### The task
What is needed is an exact copy of the entries below, with every picture left out.

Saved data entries
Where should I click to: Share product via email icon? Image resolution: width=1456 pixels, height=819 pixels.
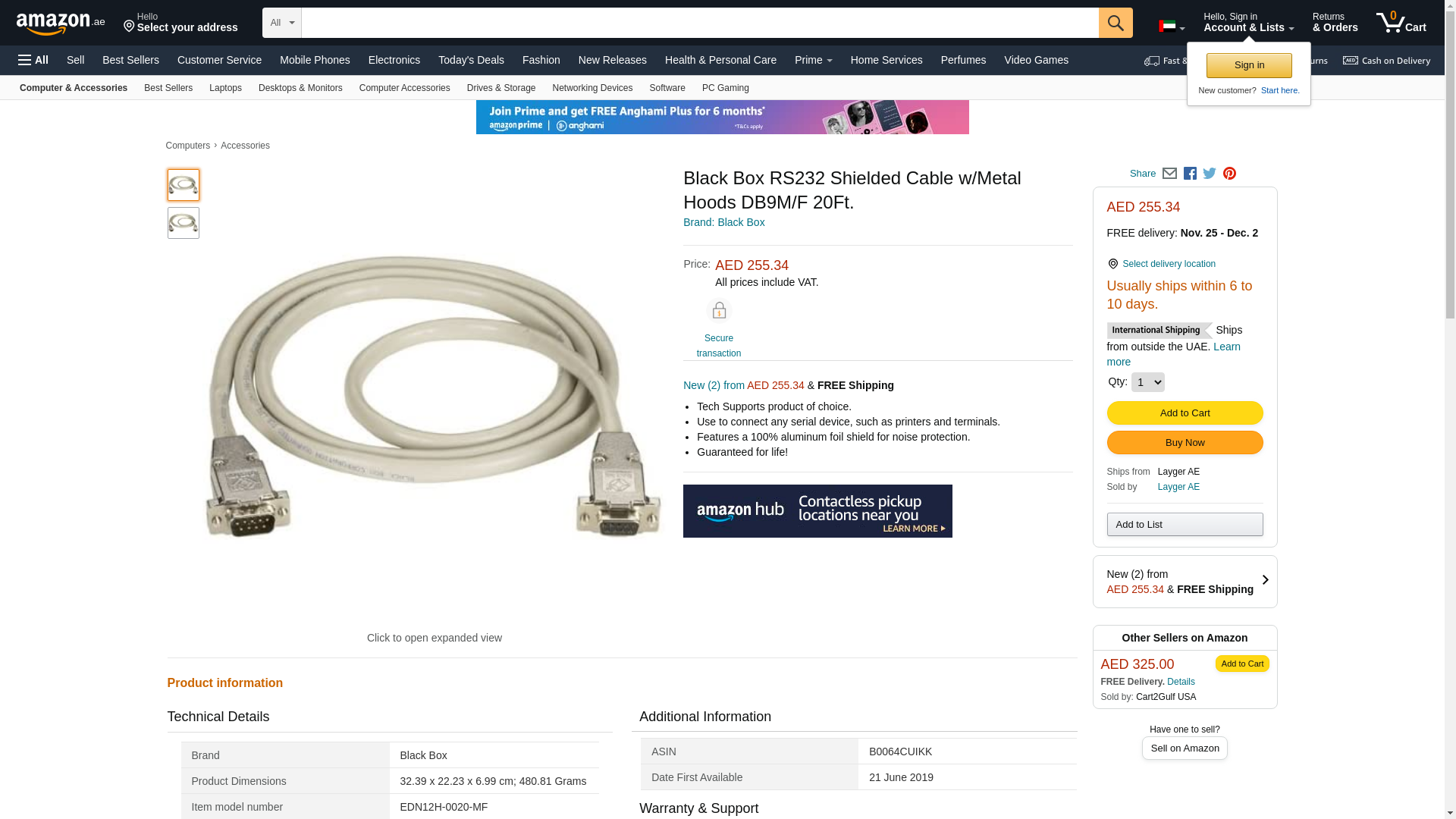tap(1169, 174)
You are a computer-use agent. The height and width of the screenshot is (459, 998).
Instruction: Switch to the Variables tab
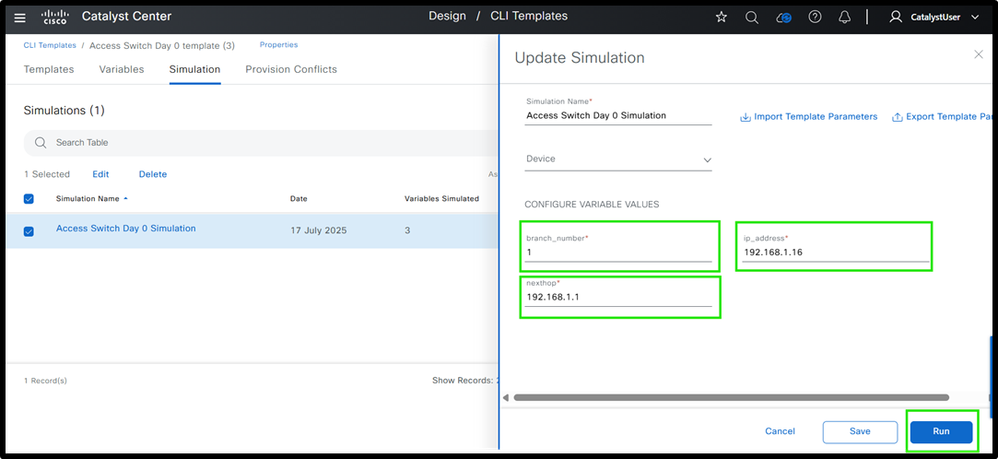coord(121,70)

### Task output
Where should I click to: Share product via email icon? Image resolution: width=1456 pixels, height=819 pixels.
tap(1169, 174)
You are a computer-use agent. The height and width of the screenshot is (459, 998).
Instruction: Switch to the Variables tab
coord(121,70)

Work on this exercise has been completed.